The Kenya Revenue Authority (KRA) has announced a new validation process that will involve cross-referencing the income and expenses declared in individual and business income tax returns with several key electronic data sources.
These sources include TIMS and eTIMS invoices, records of withheld income tax, and import data from customs systems.
The new validation will take effect from January 1, 2026, and will apply as soon as taxpayers submit their returns for the 2025 year of income or accounting period through the iTax platform.
The change requires that all declared transactions be supported by a valid electronic tax invoice, which must be correctly transmitted with the buyer’s Personal Identification Number (PIN), where applicable, to ensure a clear digital trail for each transaction.

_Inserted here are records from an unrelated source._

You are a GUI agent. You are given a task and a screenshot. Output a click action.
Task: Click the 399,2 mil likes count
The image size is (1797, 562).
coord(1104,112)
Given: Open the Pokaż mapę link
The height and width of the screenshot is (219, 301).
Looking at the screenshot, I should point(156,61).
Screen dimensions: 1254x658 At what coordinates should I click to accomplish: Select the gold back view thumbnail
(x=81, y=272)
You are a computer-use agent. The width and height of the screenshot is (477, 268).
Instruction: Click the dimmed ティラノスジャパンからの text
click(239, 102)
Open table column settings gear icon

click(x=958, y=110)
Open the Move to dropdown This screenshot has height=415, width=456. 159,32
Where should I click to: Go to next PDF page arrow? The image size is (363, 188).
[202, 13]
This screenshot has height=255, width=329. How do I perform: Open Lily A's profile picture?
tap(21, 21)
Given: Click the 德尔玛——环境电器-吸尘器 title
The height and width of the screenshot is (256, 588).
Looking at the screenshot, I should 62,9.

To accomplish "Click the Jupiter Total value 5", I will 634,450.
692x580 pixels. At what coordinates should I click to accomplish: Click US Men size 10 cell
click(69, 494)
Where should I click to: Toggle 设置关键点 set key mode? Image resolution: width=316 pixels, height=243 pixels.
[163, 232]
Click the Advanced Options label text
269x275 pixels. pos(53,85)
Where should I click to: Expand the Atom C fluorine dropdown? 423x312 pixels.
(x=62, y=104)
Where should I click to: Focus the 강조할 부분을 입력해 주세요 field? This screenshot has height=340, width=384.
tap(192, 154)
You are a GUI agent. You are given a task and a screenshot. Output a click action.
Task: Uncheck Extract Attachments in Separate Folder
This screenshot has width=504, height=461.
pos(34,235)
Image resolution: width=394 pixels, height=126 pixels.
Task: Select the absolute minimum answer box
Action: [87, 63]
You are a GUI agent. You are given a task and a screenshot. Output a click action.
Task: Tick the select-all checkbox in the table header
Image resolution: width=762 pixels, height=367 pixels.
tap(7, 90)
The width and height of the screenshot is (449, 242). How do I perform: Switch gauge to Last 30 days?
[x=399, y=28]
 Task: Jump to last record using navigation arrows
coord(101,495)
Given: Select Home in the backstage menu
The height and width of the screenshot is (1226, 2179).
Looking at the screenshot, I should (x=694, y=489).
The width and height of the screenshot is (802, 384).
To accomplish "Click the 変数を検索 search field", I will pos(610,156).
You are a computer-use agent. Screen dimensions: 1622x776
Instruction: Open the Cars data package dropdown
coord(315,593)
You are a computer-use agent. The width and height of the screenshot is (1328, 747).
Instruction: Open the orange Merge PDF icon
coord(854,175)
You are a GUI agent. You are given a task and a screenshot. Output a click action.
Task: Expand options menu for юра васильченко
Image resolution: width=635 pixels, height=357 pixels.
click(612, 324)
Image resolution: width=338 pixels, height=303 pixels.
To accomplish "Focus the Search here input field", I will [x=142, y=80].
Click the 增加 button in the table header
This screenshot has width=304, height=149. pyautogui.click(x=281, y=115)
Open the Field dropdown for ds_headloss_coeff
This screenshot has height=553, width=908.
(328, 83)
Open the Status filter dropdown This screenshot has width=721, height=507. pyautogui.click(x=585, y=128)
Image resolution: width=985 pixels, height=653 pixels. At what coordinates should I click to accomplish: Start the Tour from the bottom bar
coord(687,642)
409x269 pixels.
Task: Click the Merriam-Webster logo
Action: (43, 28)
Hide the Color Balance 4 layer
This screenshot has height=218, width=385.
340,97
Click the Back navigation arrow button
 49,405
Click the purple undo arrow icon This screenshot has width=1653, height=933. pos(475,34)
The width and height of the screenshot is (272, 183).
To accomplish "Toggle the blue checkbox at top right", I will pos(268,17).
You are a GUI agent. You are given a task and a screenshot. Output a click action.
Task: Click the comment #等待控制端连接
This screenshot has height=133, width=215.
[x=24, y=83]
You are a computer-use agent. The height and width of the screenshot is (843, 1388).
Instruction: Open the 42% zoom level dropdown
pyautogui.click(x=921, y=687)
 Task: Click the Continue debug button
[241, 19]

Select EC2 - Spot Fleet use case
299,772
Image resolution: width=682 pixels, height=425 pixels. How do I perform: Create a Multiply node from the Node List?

There are exceptions, such as emoluments (salaries and wages), fees charged by financial institutions, airline passenger ticketing, and expenses already subject to final withholding tax, as indicated in Section 23A of the Tax Procedures Act, Cap 469B and the Tax Procedures (Electronic Tax Invoice) Regulations, 2024.
KRA has made it clear that informal record-keeping is no longer acceptable, and proper digital record-keeping is mandatory.
To help taxpayers prepare, KRA is encouraging them to proactively request their TIMS or eTIMS schedules, which provide a summary of annual income and expenses, from their designated account managers. The authority has also invited feedback from taxpayers and stakeholders to ensure the smooth and effective implementation of the system.